Exact copies of the lines from the one with "Given: Click the fifth" through the last line of the entries, and no pictures, make up the answer.

=== Begin Enclosure ===

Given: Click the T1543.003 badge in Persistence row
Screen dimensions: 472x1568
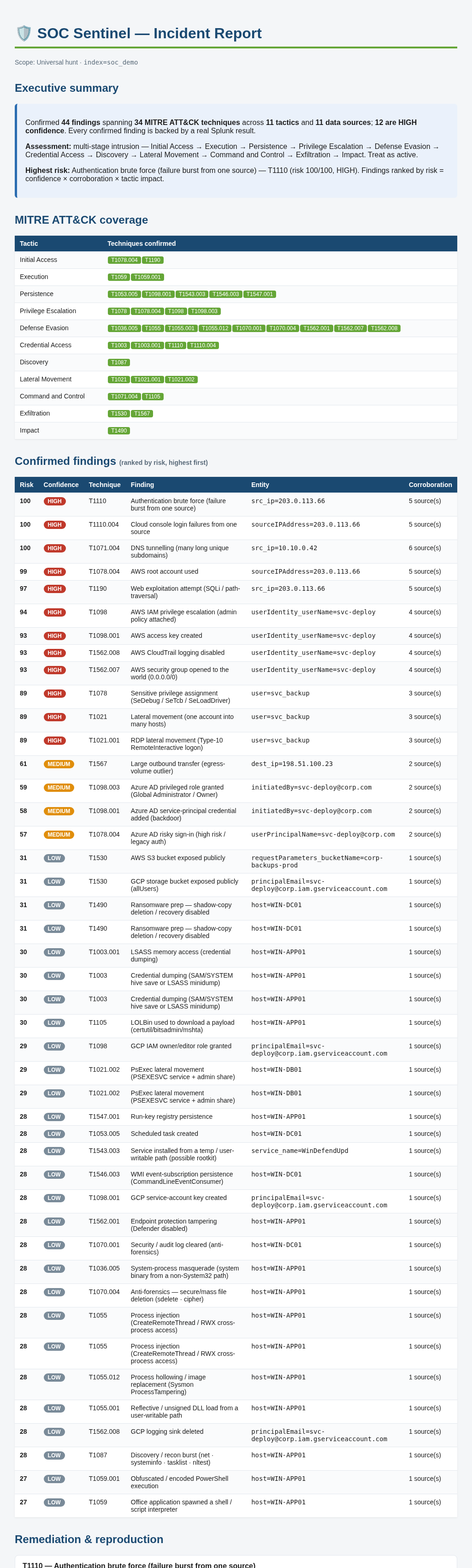Looking at the screenshot, I should tap(192, 294).
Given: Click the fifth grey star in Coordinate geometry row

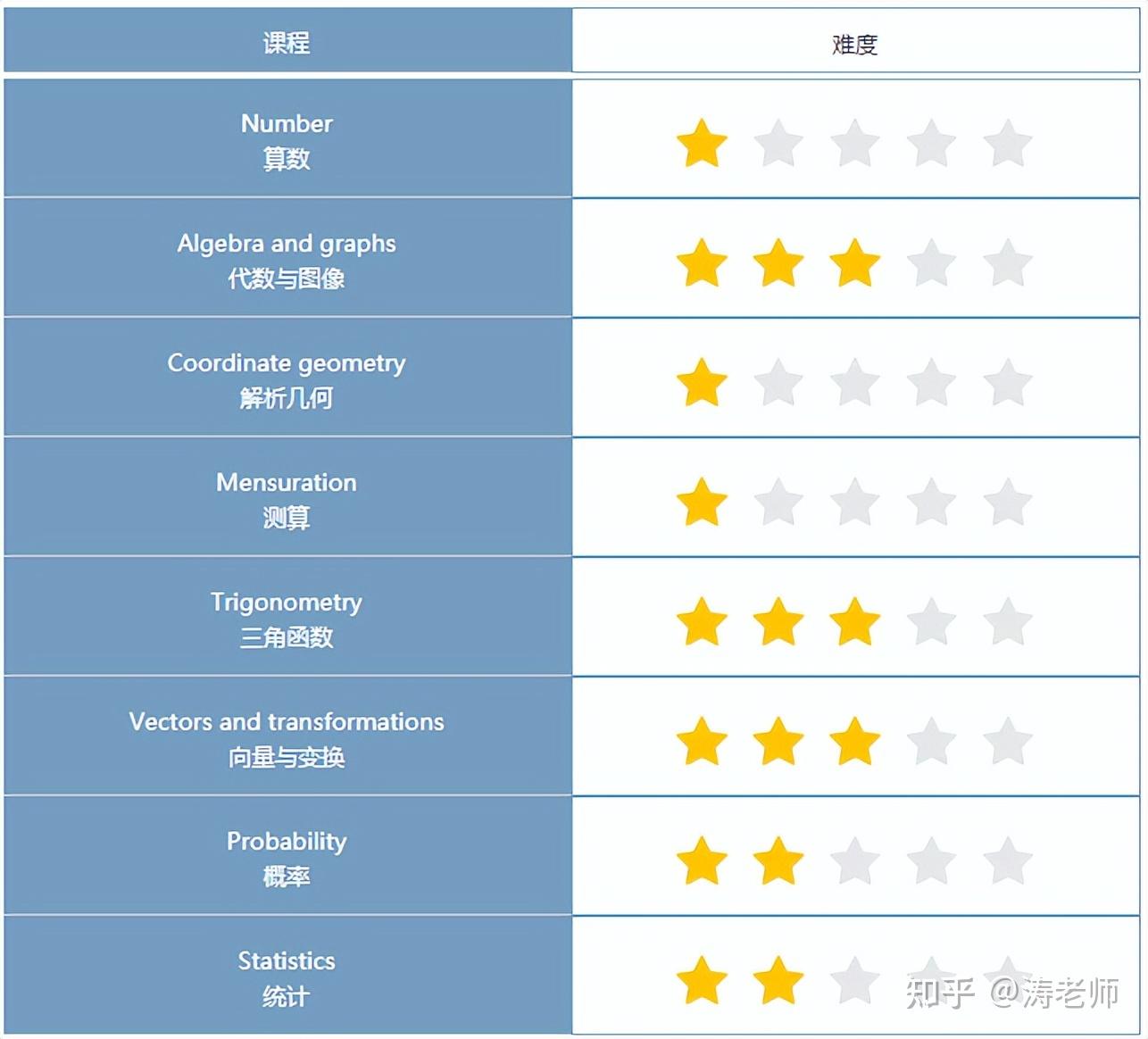Looking at the screenshot, I should [x=1007, y=382].
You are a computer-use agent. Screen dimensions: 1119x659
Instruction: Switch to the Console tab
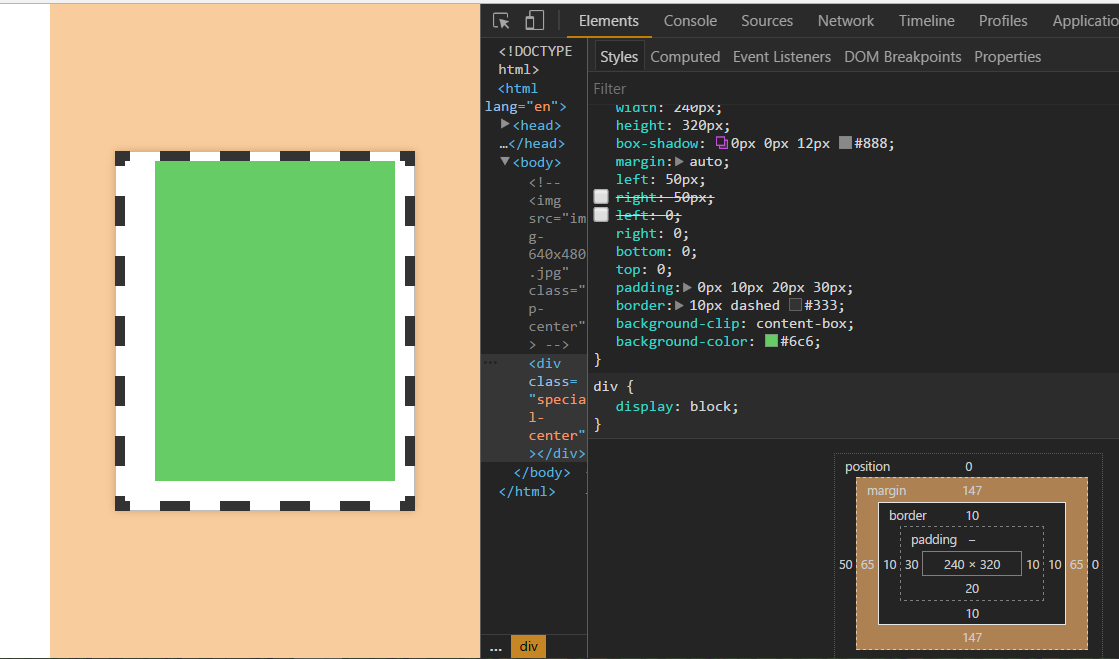[x=690, y=21]
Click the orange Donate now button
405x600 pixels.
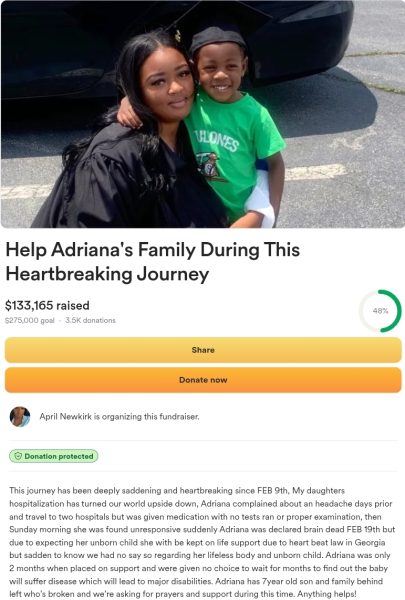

=== End Enclosure ===

▶ Answer area:
Given: Click the fifth grey star in Coordinate geometry row

Looking at the screenshot, I should [x=1007, y=382].
You are a computer-use agent. Screen dimensions: 1119x659
Instruction: Switch to the Console tab
[x=690, y=21]
Click the orange Donate now button
405x600 pixels.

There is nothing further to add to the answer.